__Your task__.
An exact copy of all the data below is needed, without its pictures.
-- Source information follows --
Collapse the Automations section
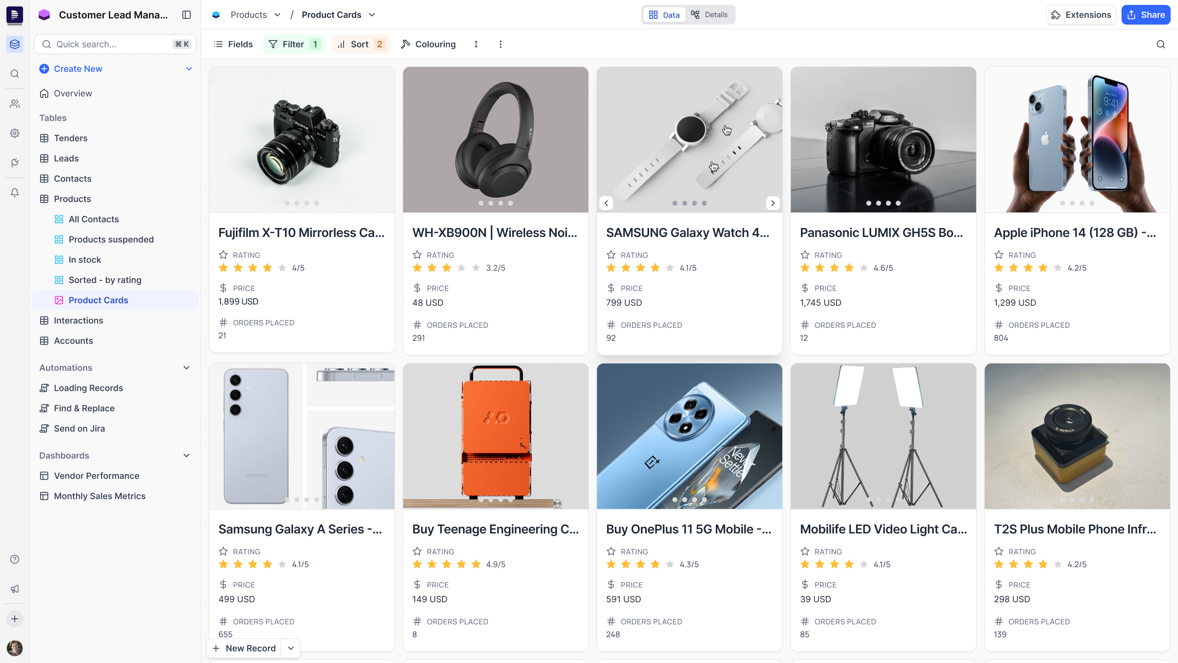Image resolution: width=1178 pixels, height=663 pixels. [186, 367]
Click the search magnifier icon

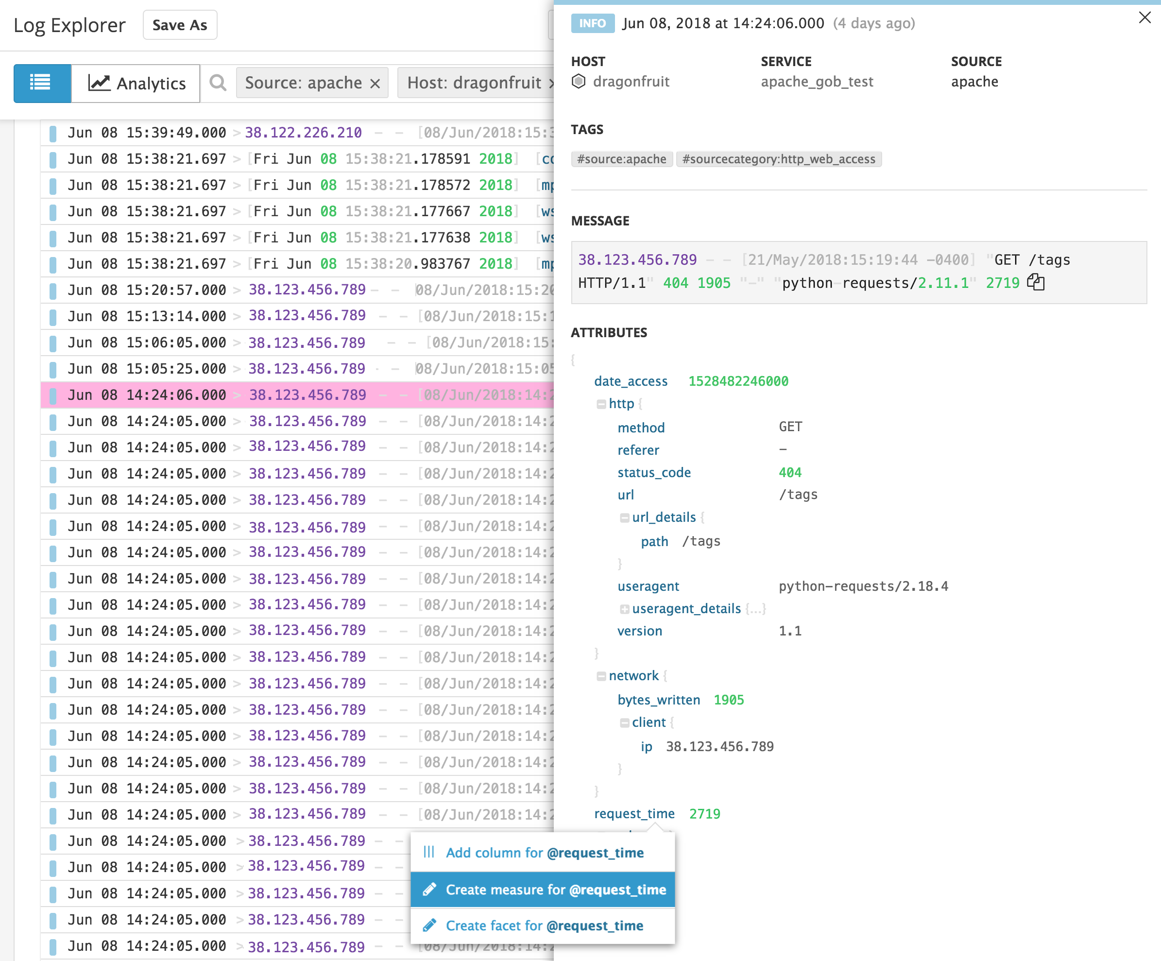pos(217,83)
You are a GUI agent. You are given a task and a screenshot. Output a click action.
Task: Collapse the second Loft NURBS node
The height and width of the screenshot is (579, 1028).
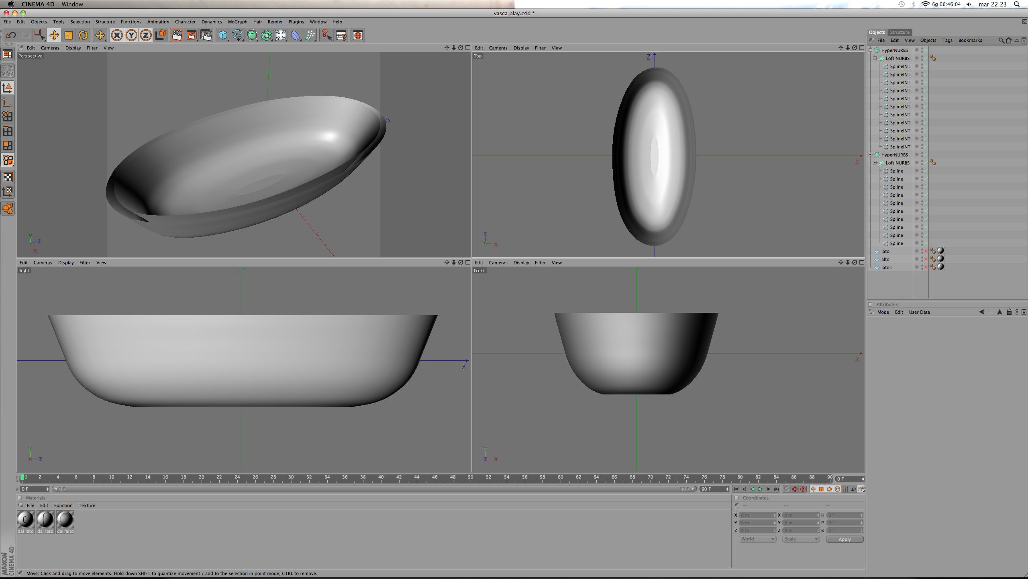[875, 163]
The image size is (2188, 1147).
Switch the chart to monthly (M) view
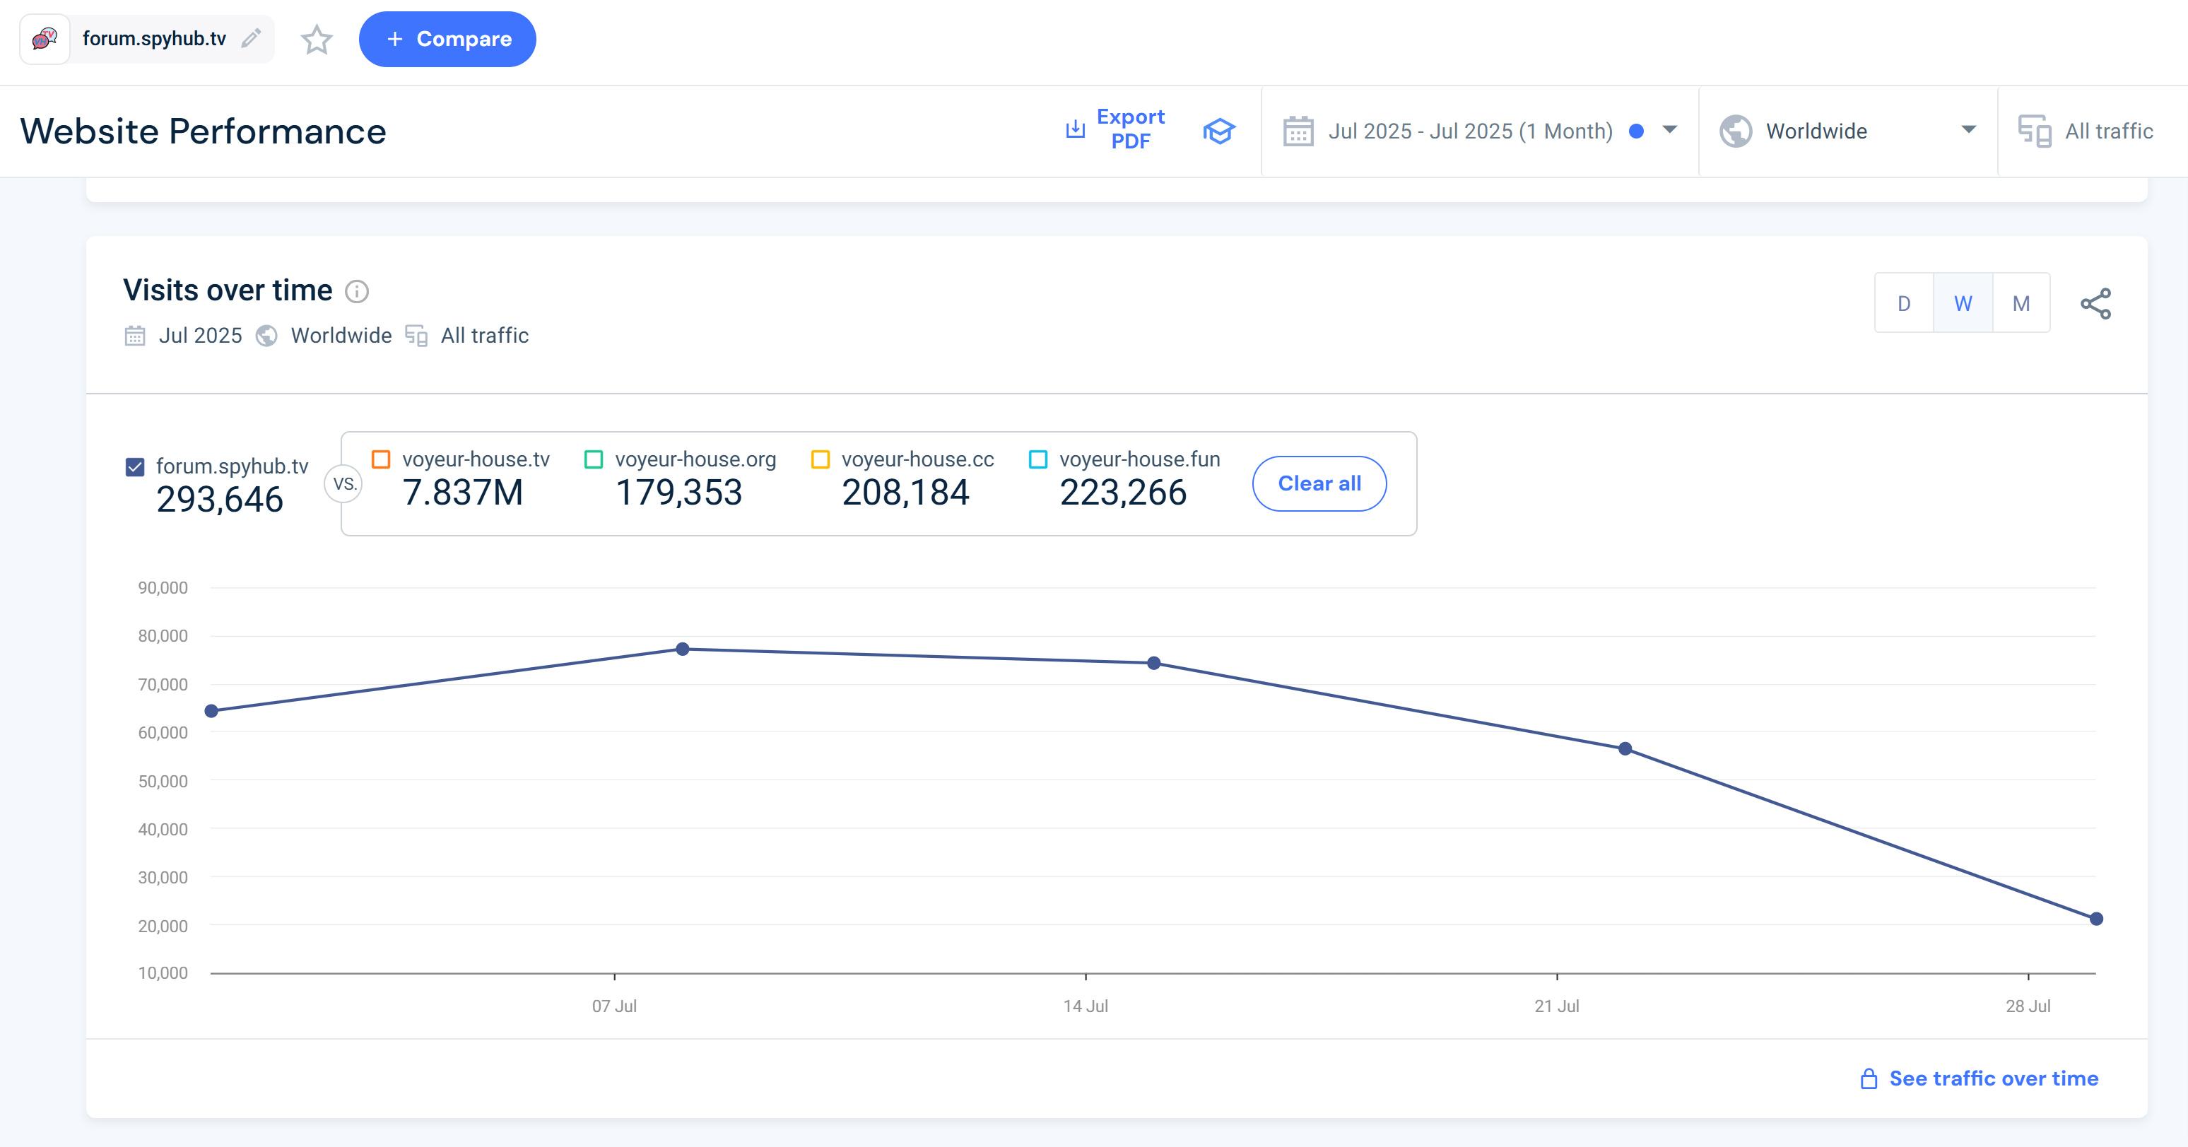(x=2021, y=303)
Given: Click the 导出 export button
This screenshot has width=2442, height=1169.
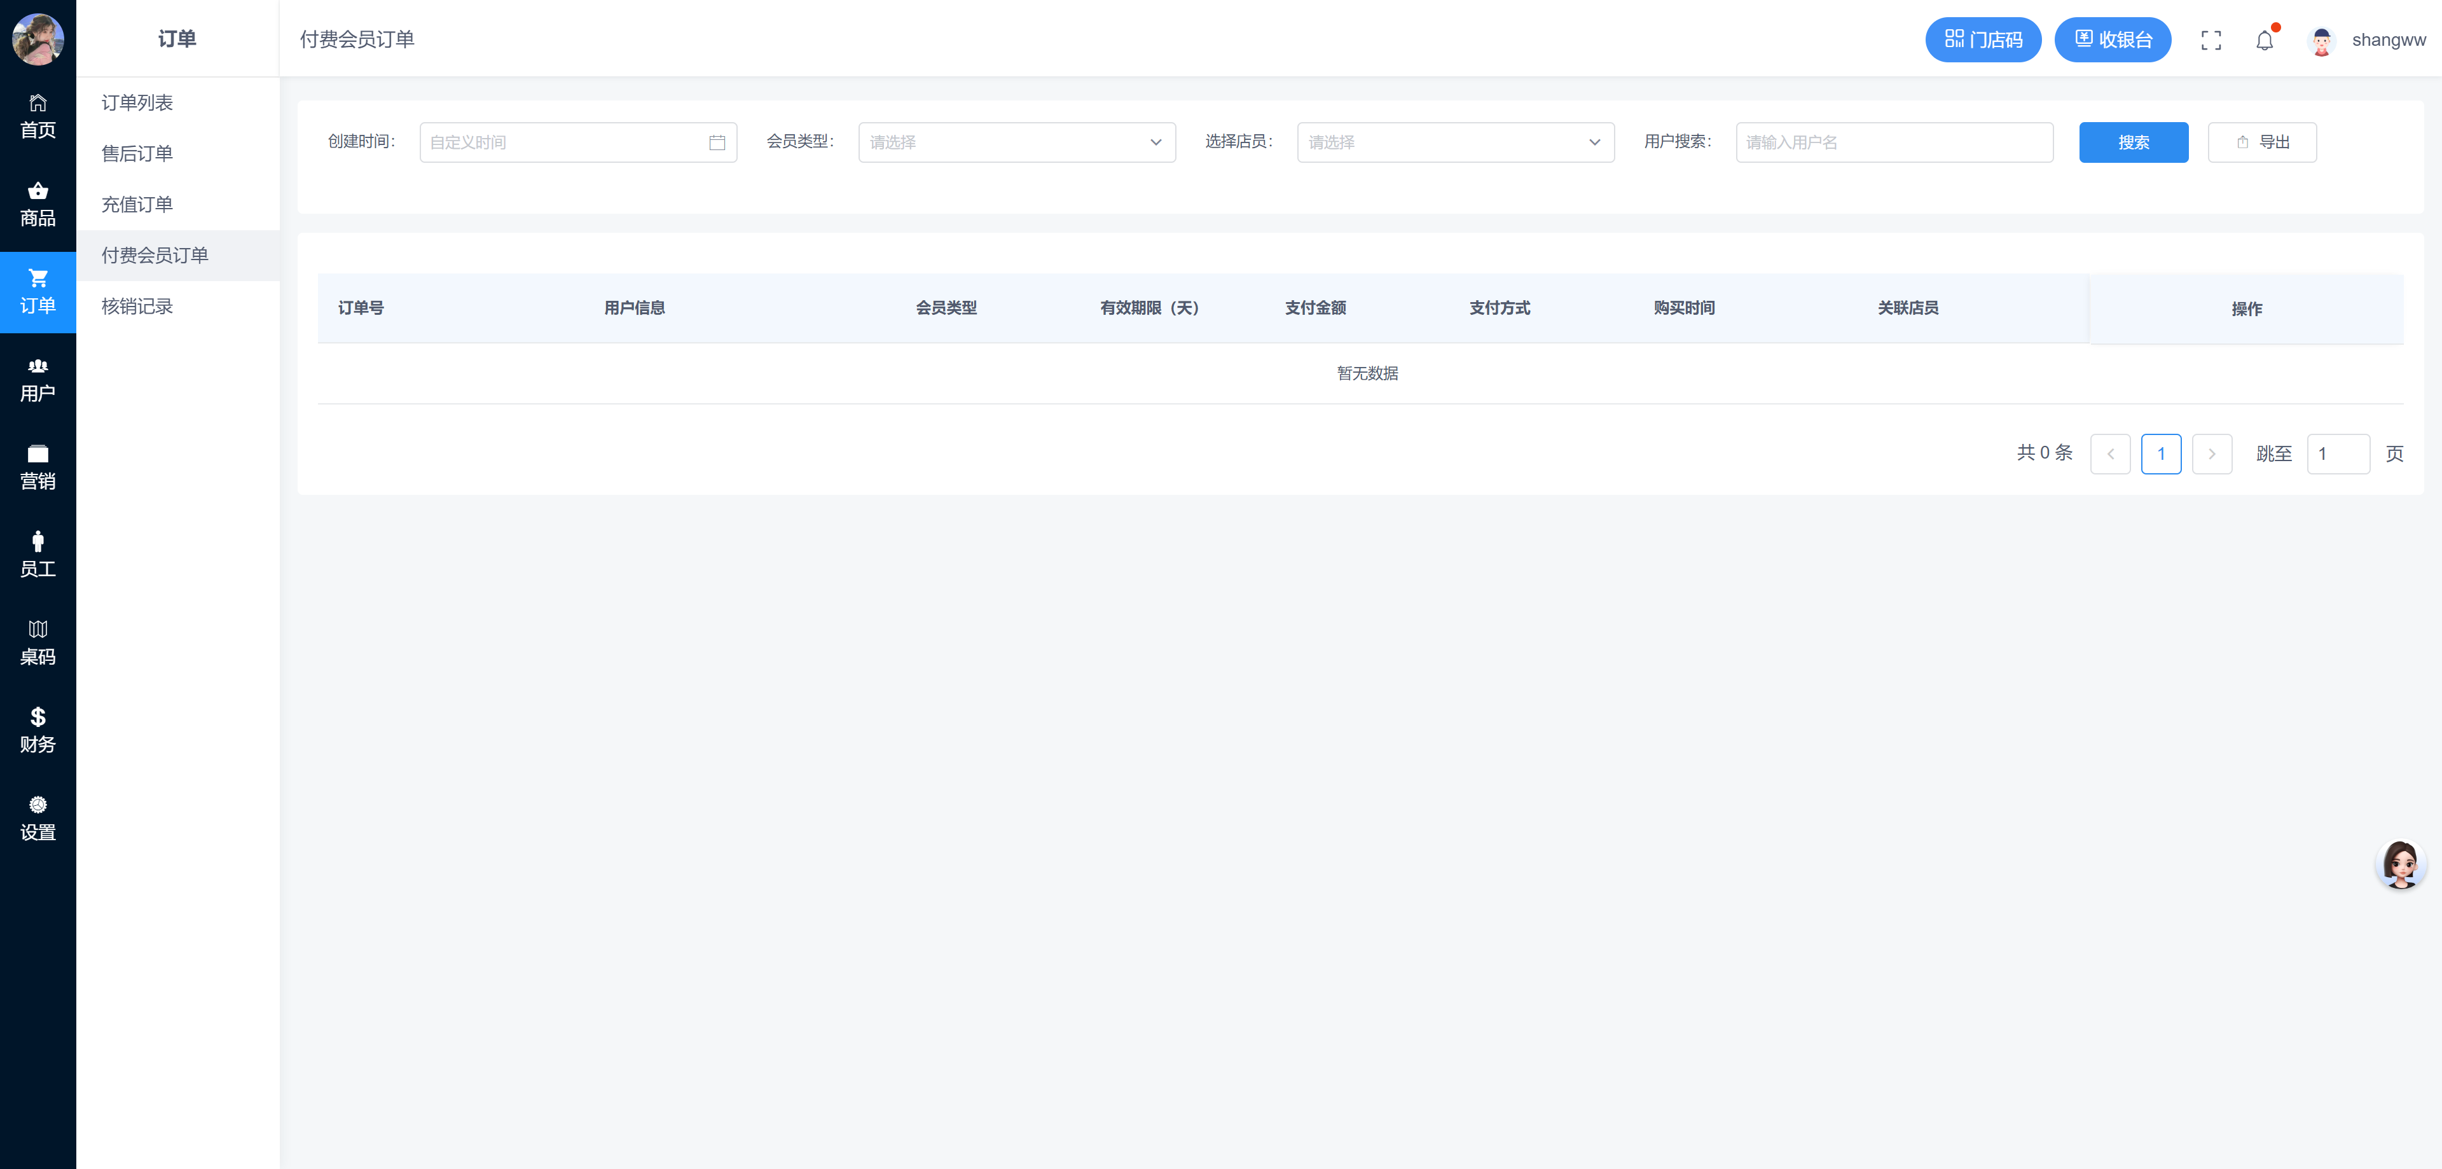Looking at the screenshot, I should click(x=2262, y=142).
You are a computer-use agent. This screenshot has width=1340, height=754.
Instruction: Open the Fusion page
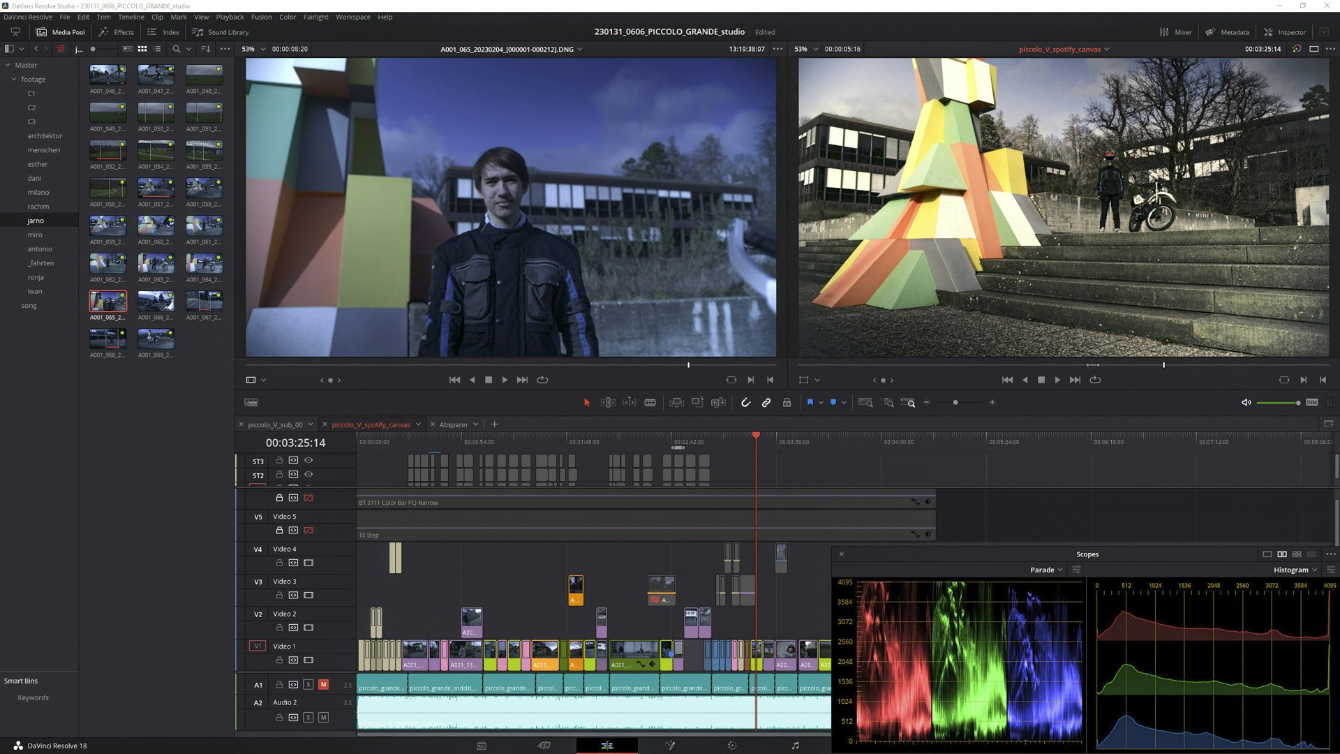(671, 745)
-- Source information concluded --
__Response__.
Collapse the Automations section
Image resolution: width=1178 pixels, height=663 pixels. [186, 367]
Click the search magnifier icon

pos(217,83)
You are a GUI agent. You are given a task and a screenshot. Output a click action.
Task: Collapse the second Loft NURBS node
The height and width of the screenshot is (579, 1028).
[875, 163]
The image size is (2188, 1147).
Switch the chart to monthly (M) view
(x=2021, y=303)
Given: Click the 导出 export button
This screenshot has width=2442, height=1169.
Looking at the screenshot, I should click(x=2262, y=142).
You are a computer-use agent. This screenshot has width=1340, height=754.
Instruction: Open the Fusion page
(671, 745)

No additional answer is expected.